→ EXERCISE GOAL:
Look in the listing below for the line that has "[In preview] Public", then return it and each following line up to and including the one with "Adresses (1316, 808)", exactly and without pictures.

→ EXERCISE MATERIAL:
---

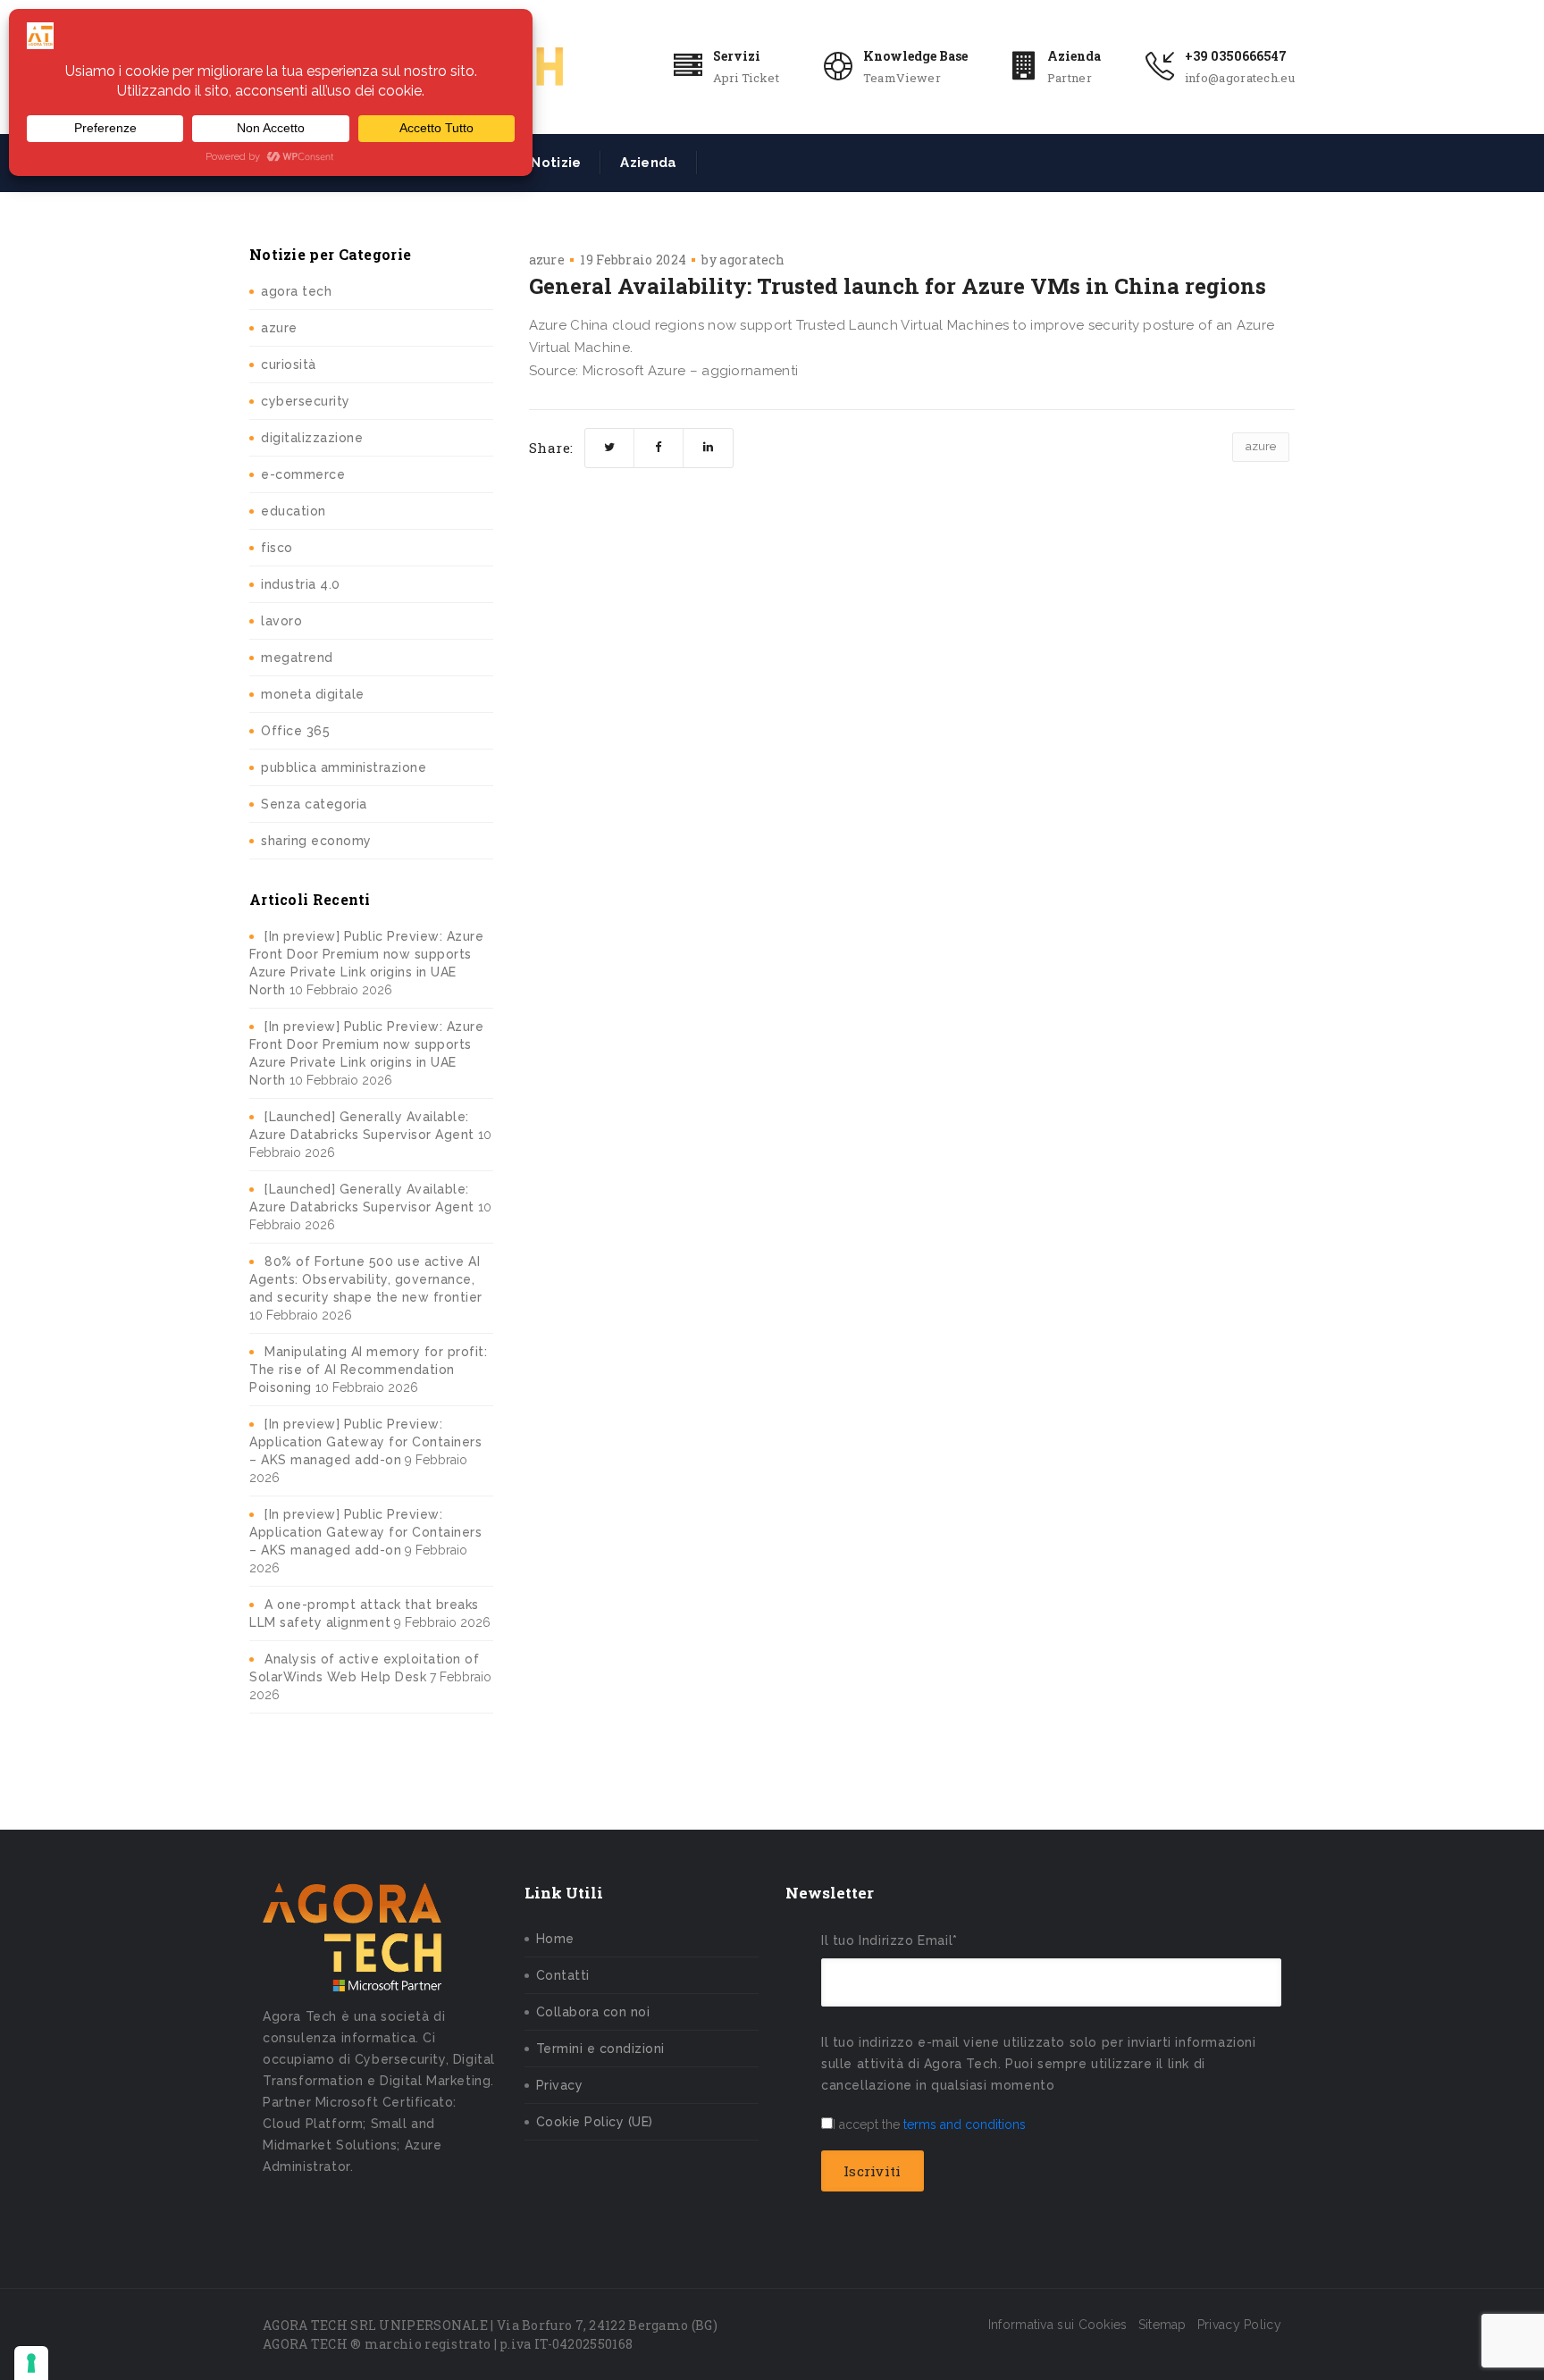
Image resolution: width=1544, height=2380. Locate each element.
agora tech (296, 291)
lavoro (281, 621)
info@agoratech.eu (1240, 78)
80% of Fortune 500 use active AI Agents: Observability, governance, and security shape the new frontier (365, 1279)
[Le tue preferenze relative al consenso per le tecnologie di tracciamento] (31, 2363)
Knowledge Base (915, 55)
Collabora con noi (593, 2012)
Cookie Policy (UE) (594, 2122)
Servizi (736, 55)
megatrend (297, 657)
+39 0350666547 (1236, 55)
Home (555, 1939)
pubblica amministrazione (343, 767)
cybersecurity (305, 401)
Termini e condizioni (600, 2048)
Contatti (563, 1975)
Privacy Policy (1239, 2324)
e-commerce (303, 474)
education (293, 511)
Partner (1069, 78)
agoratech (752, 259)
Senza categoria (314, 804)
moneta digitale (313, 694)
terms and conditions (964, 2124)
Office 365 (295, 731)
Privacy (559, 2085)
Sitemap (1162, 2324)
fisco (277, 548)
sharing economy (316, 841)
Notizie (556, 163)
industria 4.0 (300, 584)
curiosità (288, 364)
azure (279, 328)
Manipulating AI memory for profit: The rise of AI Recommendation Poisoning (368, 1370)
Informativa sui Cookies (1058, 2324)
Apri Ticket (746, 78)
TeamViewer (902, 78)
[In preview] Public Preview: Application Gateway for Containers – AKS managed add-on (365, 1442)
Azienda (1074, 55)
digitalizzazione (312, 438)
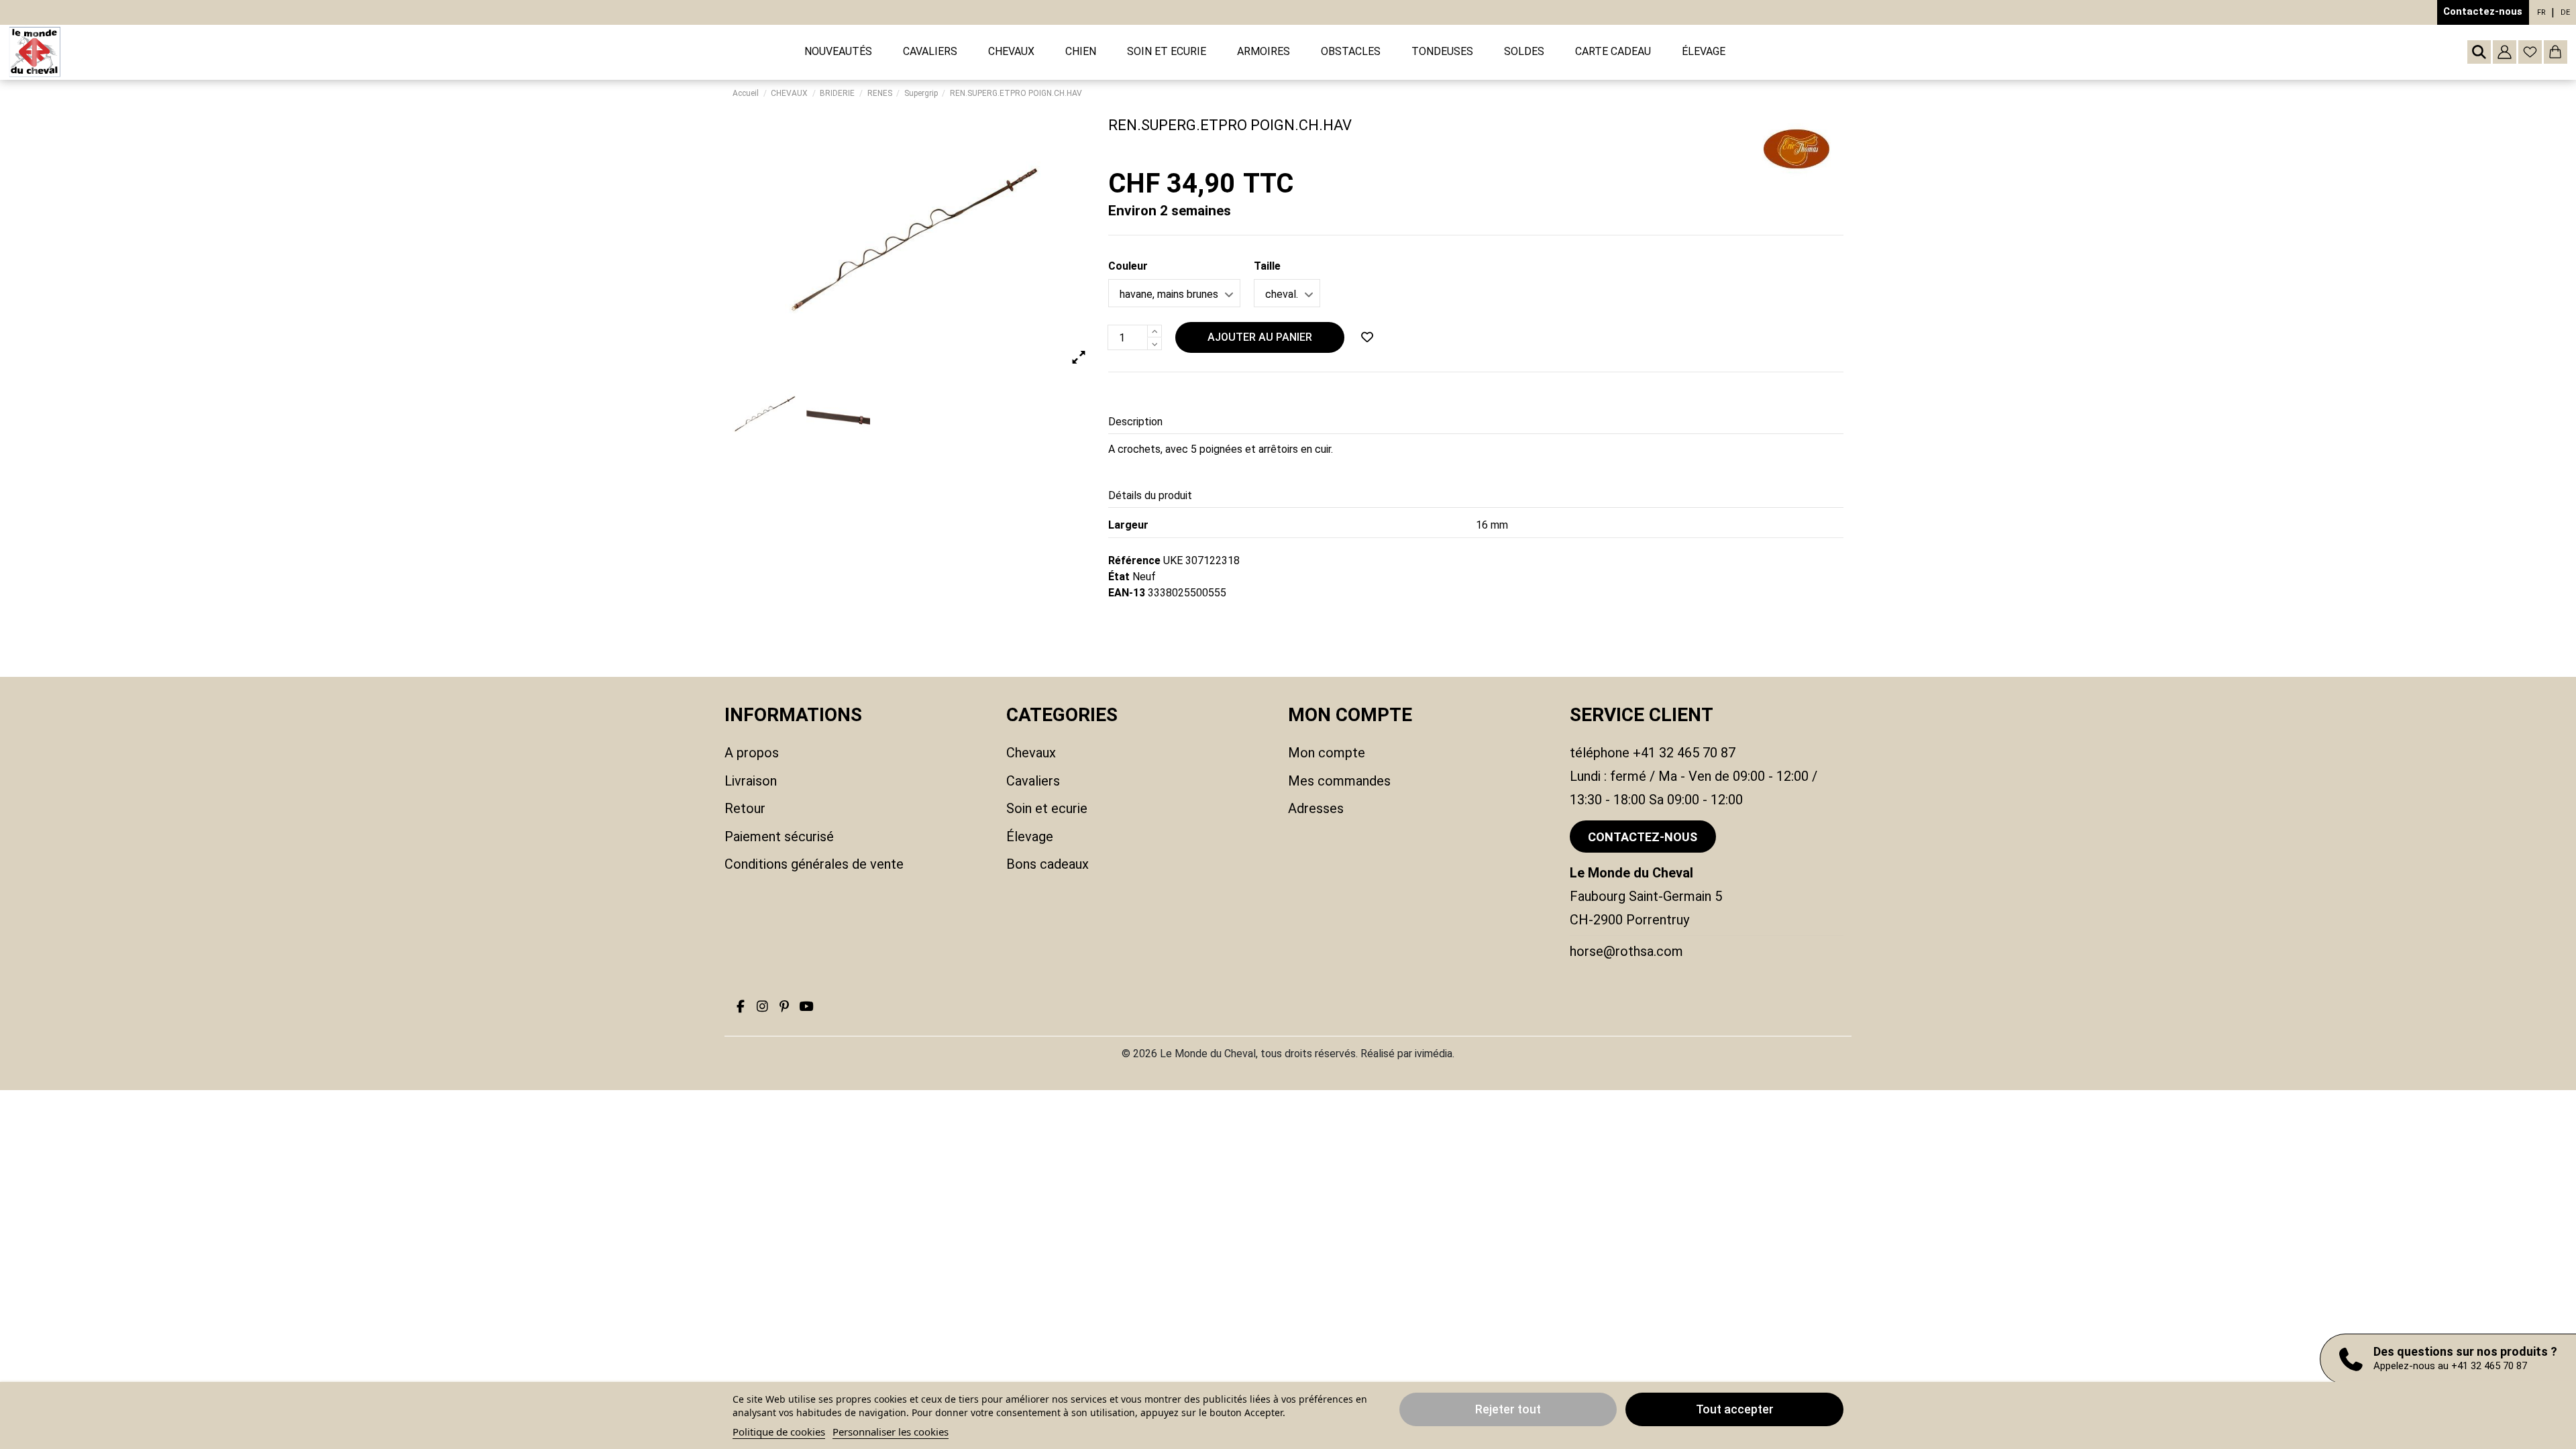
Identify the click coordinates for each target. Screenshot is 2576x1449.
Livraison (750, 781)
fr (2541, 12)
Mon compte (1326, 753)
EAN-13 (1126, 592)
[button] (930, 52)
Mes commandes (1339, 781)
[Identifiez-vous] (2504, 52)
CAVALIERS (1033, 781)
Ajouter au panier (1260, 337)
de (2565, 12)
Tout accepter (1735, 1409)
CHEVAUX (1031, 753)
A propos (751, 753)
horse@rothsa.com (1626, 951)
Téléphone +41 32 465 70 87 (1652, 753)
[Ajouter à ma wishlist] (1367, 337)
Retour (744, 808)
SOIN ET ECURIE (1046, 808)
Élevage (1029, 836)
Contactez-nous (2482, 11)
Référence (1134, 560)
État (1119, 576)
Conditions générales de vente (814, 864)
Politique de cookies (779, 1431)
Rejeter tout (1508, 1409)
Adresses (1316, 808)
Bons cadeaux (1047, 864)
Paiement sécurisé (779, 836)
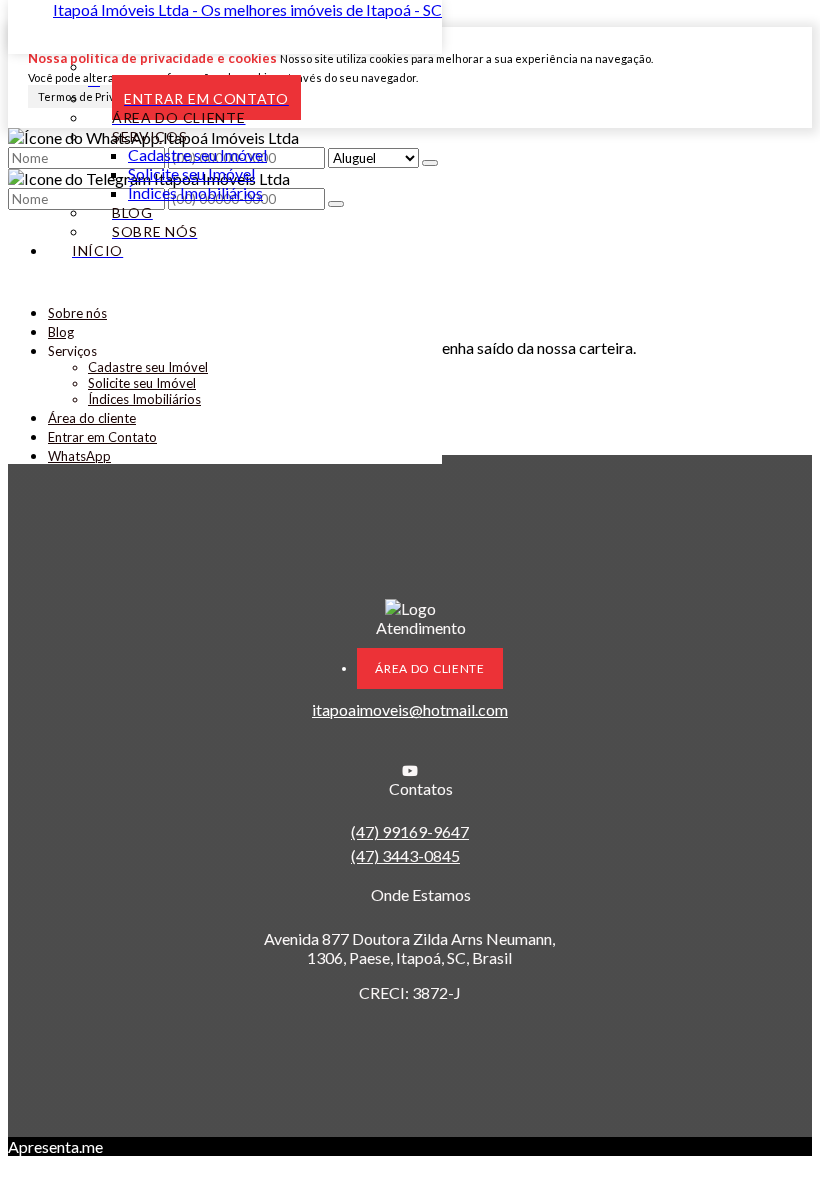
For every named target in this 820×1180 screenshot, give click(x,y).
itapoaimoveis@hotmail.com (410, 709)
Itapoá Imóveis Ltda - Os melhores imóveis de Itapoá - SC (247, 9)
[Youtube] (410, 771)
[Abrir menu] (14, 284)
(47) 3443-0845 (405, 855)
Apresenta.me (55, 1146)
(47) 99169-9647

---

→ RESULT FOR THIS TASK:
[In preview] Public Preview: Application Gateway for Containers – AKS managed add-on (365, 1442)
Azienda (1074, 55)
digitalizzazione (312, 438)
Identify the click coordinates for each target. Screenshot is 2576x1449.
Livraison (750, 781)
fr (2541, 12)
Mon compte (1326, 753)
EAN-13 (1126, 592)
[button] (930, 52)
Mes commandes (1339, 781)
[Identifiez-vous] (2504, 52)
CAVALIERS (1033, 781)
Ajouter au panier (1260, 337)
de (2565, 12)
Tout accepter (1735, 1409)
CHEVAUX (1031, 753)
A propos (751, 753)
horse@rothsa.com (1626, 951)
Téléphone +41 32 465 70 87 (1652, 753)
[Ajouter à ma wishlist] (1367, 337)
Retour (744, 808)
SOIN ET ECURIE (1046, 808)
Élevage (1029, 836)
Contactez-nous (2482, 11)
Référence (1134, 560)
État (1119, 576)
Conditions générales de vente (814, 864)
Politique de cookies (779, 1431)
Rejeter tout (1508, 1409)
Adresses (1316, 808)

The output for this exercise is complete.